Bess at Home

The Pilgrims, after a glorious tramp down the dale of Beechcombe, reached Pursborough without further adventure, and spent the night there. They gave an hour next morning to inspecting the glorious old church and the ruins of the castle, then once more resumed the Roman road. It was the last day of their tour, so they made the best of it. They explored some delightful woods, followed the course of a fascinating stream, ate their lunch in a picturesque quarry, had an early tea at a wayside inn which rivalled “The Pelican” in quaintness, and finally reached Ribstang in time to catch the 5:20 train to Grovebury. The conclusion of the excursion meant the close of the holiday, for school would begin again on the following Monday. Everybody had enjoyed it immensely, and everybody was only too sorry it was over. To Ingred it marked an epoch. She had suddenly made friends with Bess Haselford. Now she viewed Bess with unprejudiced eyes she realized what an exceedingly nice and attractive girl she really was. The adventure in the field had flung them together, and⁠—much to the astonishment of the others, who did not know their secret⁠—they had walked the whole way from Pursborough to Ribstang in each other’s company.

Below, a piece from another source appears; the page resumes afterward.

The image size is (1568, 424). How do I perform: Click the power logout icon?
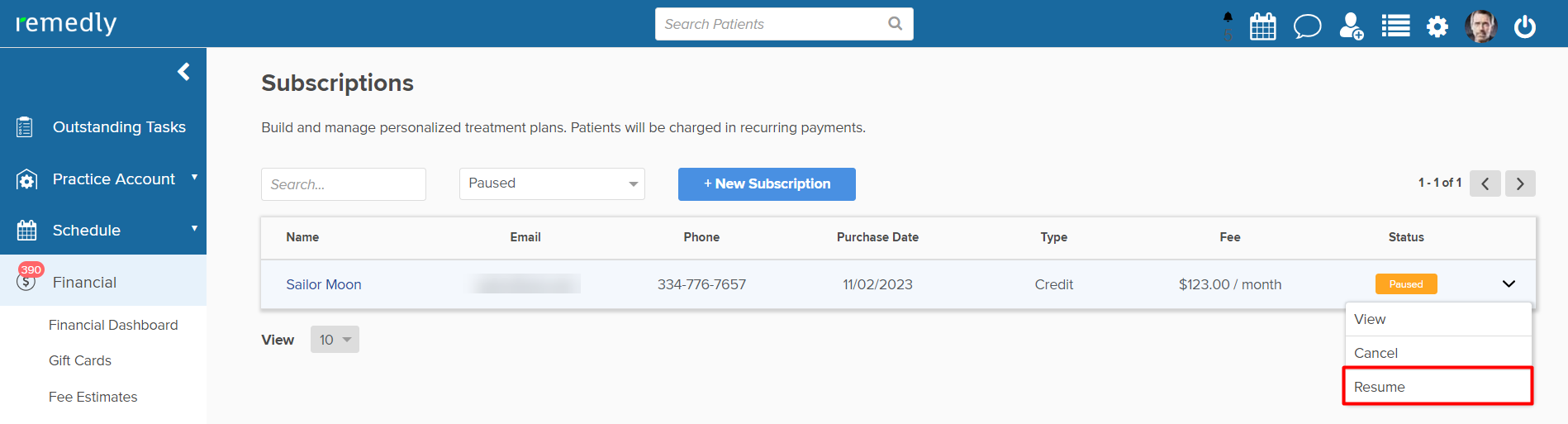(x=1525, y=26)
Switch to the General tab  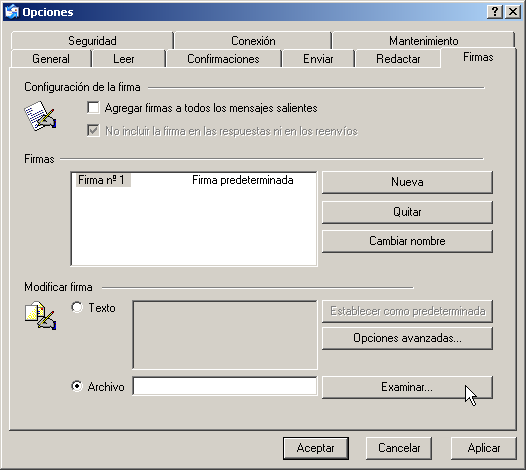point(51,59)
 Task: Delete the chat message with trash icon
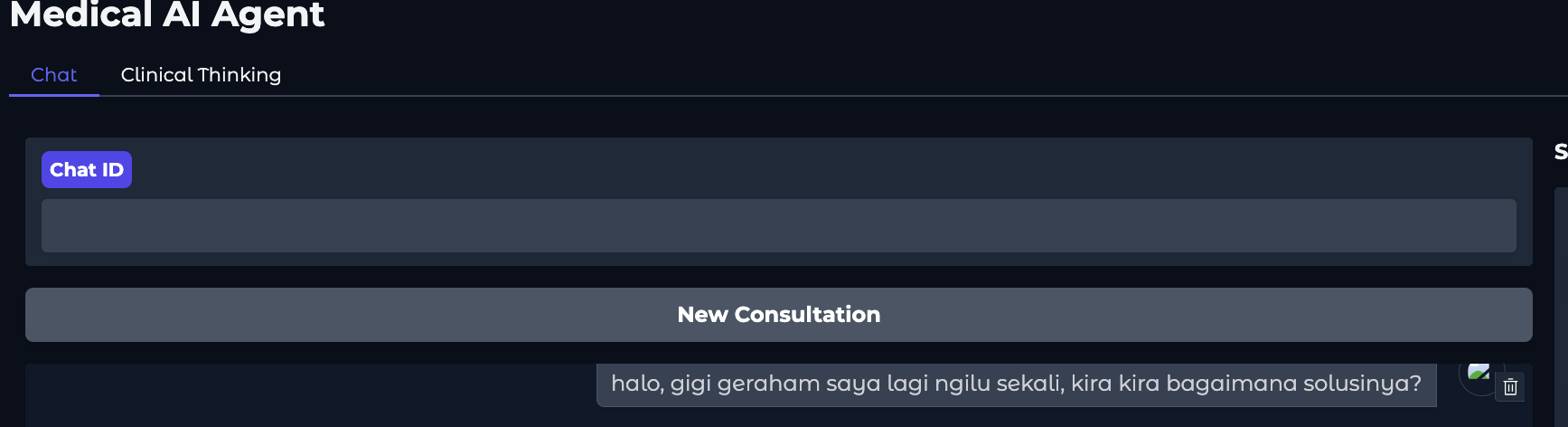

“I can’t make out Ingred!” declared Verity. “Here she’s been abusing Bess, and calling her a bounder, and now she’s hanging on her arm! The way some people turn round is really most extraordinary⁠—”

“ ‘There’s naught so queer as folks!’ ” quoted Linda. “Glad Ingred’s come to her senses, at any rate. I always thought she was perfectly beastly to Bess!”

“So she was. I wonder Bess will put up with her now. I’m sure I wouldn’t!”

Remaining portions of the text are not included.